Saudi Stock Market Falls Further

Author: 
Khalil Hanware & Abdul Jalil Mustafa, Arab News
Publication Date: 
Sat, 2007-04-21 03:00

JEDDAH/AMMAN, 21 April 2007 — Arab stock markets showed mixed performance last week, reflecting investors’ different responses to first-quarter earnings and political developments, financial analysts said yesterday.

The Saudi stock market fell further last week. The Tadawul All Share Index (TASI) declined 3.89 percent to close at 7,486.85 points, down from 7,789.76 points previous week.

The TASI plummeted further on Saturday when it lost 5.65 percent and closed at 7,349.69 points. However, the market recovered the rest of the week, buoyed by the first quarter earnings of the Saudi Basic Industries Corporation (SABIC), which reported a 50-percent rise in profits in the first quarter of the year relative to the first quarter of 2006.

SABIC’s net income in the three months to March rose to SR6.3 billion, compared with SR4.18 billion in the same period last year. SABIC’s shares gained 0.62 percent last week to SR121.75.

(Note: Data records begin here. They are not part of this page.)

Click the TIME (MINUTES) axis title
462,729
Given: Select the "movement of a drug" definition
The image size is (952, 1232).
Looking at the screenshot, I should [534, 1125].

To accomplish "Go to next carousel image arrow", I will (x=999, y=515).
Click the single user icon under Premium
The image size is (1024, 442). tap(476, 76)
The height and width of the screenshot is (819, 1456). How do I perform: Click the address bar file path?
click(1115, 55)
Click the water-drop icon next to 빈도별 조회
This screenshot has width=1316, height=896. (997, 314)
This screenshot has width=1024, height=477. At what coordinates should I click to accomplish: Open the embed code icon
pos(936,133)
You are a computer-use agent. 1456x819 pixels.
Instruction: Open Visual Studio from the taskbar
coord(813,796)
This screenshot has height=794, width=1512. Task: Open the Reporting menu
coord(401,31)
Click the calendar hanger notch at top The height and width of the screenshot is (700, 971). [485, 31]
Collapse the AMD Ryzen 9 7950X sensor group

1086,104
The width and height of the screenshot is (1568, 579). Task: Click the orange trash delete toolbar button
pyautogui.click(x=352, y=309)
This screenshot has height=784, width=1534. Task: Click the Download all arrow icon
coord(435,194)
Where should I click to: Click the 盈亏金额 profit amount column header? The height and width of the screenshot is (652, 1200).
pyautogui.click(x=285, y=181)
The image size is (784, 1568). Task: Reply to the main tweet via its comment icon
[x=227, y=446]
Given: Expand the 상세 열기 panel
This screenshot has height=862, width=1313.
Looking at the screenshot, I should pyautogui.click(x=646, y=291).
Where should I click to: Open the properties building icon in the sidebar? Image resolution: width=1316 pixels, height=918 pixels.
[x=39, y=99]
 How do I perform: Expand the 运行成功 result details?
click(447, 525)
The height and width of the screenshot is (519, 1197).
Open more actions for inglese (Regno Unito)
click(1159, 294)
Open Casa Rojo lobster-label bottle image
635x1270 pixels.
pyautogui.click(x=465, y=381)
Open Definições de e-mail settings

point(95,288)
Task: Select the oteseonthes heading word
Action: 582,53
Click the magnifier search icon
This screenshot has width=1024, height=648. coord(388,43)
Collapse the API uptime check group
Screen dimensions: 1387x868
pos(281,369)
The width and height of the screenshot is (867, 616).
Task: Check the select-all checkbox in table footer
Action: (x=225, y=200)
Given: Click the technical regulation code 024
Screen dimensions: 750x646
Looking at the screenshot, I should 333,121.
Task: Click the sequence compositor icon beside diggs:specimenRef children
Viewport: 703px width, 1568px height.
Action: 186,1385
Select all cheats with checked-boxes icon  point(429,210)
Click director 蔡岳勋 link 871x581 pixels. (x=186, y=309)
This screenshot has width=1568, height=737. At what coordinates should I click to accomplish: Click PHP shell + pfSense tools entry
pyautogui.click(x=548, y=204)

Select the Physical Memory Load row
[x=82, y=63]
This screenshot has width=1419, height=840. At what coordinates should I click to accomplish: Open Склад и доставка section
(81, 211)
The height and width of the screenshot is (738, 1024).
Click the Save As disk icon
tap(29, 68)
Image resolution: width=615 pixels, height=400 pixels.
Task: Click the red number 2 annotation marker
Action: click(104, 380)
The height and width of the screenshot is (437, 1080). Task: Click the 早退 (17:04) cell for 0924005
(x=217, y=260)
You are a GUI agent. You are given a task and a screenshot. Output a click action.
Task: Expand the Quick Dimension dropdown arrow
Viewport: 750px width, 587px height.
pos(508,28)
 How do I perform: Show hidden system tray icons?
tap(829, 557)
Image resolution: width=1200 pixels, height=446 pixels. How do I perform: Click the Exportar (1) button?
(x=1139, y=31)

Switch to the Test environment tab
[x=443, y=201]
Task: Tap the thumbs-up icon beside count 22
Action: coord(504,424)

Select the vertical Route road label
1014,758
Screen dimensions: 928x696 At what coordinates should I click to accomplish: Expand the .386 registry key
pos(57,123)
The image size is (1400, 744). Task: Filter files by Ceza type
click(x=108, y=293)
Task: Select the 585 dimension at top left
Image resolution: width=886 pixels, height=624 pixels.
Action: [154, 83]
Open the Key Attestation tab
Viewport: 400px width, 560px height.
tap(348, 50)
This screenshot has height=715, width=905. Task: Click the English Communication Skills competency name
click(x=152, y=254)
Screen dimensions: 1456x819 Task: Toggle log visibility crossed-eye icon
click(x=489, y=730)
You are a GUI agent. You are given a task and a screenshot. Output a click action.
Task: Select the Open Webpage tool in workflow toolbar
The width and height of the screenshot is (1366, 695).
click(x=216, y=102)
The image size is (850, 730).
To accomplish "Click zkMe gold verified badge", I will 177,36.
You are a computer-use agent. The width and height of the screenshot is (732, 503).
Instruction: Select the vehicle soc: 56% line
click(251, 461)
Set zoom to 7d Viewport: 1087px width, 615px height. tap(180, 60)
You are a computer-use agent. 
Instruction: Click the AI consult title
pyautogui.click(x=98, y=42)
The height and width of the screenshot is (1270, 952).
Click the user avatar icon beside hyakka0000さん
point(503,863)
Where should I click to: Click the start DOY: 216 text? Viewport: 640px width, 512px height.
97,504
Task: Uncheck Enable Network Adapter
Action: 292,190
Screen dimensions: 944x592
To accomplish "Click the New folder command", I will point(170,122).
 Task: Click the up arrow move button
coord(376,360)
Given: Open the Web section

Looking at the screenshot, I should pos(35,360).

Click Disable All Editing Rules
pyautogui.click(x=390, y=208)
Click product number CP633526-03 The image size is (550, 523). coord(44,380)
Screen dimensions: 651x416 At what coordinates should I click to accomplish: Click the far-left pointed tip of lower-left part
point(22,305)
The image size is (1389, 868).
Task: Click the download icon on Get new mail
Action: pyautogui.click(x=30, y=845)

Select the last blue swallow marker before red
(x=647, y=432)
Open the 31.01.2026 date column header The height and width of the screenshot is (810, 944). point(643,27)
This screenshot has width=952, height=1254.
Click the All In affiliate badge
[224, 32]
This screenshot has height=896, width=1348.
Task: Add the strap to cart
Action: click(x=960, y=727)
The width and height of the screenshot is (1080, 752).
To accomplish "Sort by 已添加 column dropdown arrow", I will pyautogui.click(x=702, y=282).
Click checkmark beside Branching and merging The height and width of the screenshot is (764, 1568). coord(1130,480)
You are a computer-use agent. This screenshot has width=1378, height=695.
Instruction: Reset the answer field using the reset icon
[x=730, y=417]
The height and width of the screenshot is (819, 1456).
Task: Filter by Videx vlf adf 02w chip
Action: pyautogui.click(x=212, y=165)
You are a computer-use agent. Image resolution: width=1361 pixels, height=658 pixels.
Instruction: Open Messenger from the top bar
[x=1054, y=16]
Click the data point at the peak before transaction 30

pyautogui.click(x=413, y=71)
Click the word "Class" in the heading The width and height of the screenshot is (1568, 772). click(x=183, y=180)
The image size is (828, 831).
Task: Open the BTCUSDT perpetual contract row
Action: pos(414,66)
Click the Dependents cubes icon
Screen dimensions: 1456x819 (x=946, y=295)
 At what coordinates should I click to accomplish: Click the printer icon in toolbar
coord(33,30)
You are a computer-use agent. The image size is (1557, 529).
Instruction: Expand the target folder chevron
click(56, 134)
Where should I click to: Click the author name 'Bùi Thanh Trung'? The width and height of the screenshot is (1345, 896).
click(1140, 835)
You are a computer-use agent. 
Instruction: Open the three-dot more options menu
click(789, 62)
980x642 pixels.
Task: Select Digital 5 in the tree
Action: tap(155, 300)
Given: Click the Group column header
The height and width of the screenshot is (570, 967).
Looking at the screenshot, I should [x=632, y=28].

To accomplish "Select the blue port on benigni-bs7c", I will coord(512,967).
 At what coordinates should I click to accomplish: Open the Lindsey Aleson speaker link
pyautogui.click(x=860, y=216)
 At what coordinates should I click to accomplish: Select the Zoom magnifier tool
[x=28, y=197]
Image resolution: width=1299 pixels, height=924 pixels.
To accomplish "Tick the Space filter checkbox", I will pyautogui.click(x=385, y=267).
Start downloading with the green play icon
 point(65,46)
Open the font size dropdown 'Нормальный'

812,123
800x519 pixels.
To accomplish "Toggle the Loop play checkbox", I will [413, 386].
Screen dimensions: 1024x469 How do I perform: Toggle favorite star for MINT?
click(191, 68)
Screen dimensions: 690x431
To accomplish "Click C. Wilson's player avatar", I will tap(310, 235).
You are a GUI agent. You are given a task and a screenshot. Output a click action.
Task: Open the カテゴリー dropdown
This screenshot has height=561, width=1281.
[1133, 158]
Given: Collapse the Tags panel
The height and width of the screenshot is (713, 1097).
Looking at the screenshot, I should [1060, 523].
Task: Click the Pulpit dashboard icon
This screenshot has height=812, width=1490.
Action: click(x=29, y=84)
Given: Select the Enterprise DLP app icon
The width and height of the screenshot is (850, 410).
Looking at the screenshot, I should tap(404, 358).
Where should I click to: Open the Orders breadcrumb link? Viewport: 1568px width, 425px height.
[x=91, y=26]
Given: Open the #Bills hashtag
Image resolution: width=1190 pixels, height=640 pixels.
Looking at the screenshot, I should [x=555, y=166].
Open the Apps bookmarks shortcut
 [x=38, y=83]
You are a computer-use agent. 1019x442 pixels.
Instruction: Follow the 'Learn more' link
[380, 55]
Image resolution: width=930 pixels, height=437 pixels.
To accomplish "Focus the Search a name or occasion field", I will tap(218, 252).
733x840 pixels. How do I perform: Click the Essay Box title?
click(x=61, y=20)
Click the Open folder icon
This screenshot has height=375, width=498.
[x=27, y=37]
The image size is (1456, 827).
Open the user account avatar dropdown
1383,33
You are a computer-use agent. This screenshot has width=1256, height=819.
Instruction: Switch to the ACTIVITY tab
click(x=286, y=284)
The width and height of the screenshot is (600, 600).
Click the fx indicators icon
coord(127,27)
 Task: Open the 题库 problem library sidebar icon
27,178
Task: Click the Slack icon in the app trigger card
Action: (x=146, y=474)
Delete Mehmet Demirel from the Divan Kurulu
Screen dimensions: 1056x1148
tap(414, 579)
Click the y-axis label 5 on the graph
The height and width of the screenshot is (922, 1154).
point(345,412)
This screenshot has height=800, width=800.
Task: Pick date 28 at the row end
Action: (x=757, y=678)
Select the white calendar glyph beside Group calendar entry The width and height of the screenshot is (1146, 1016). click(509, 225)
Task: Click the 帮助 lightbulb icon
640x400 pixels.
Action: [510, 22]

The TASI is currently 5.63 percent or 446.44 points lower than the year’s start.

The Riyadh-based Bakheet Financial Advisors (BFA) said in its weekly report that the market to “start stabilizing” after all corporate results of blue-chip firms were out. “We also expect strategic investors to restructure their portfolios in accordance with the declared financial results,” the BFA said.

Saudi Ceramic Co. in the industrial sector was the top gainer last week as its shares rose 2.71 percent to SR66.25. Shares of SABB in the banking sector also surged 1.24 percent to SR101.75 and Banque Saudi Fransi by 0.38 percent to SR66.25. Shares of National Industrialization Co. fell 37.72 percent to SR35.50, followed by Aseer Trading, Tourism and Manufacturing Co. by 31.68 percent to 34.50, Jouff Agriculture by 26.45 percent to SR44.50 and Tabuk Agriculture by 22.39 percent to SR50.25.

The stock market turnover also dropped sharply last week to SR47.34 billion from SR80.84 billion in the previous week.

Analysts expected Arab markets to remain subdued by the lower-than-expected first quarter results and the standoff between Iran and Western powers over Tehran’s nuclear program. “I believe regional markets will remain weak for the coming few weeks, which usually witness a retreat in activity after the publication of first quarter results,” Nizar Taher, head of brokerage at the Jordan National Bank, told Arab News. “I think stocks will be negatively affected by the continued row over Iran’s nuclear capabilities and the first quarter profits of listed firms which, I believe, will be lower than those achieved in the same period of 2006,” he said.

Jordanian shares came under continuous selling pressure throughout last week, against the backdrop of controversial irregular credit facilities amounting to $150 million that were reportedly extended to the general manager of a local firm by four banks without proper authorization, Taher said. “The Central Bank of Jordan is currently investigating the case, which we expect will continue to put downward pressure on the market next week,” he added.

The all-shares price index of the Amman Stock Exchange shed 1.26 percent last week, closing at 5,994 points compared with previous week’s close at 6,071 points, according to the ASE weekly report. Kuwait’s KSE all-share price index gained 2.3 percent last week, closing at 10,589 points up from 10,352 points last week.

The all-share price index of the United Arab Emirates stock exchanges of Dubai and Abu Dhabi gained 1.5 percent last week, crashing upward the 4,000-point psychological barrier and closing at 4,007 points, up from 3,945 points previous week. Analysts attributed the strong performance of the UAE stocks to the arrival of a “large number of speculators”, who were focusing on small cap shares.

The GulfBase GCC Index dropped 1.20 percent to 4,906.46 points last week. The value of GCC traded shares also declined by 13.26 percent to $22.80 billion. However, volume of GCC traded shares rose 9.85 percent to 5.47 billion last week.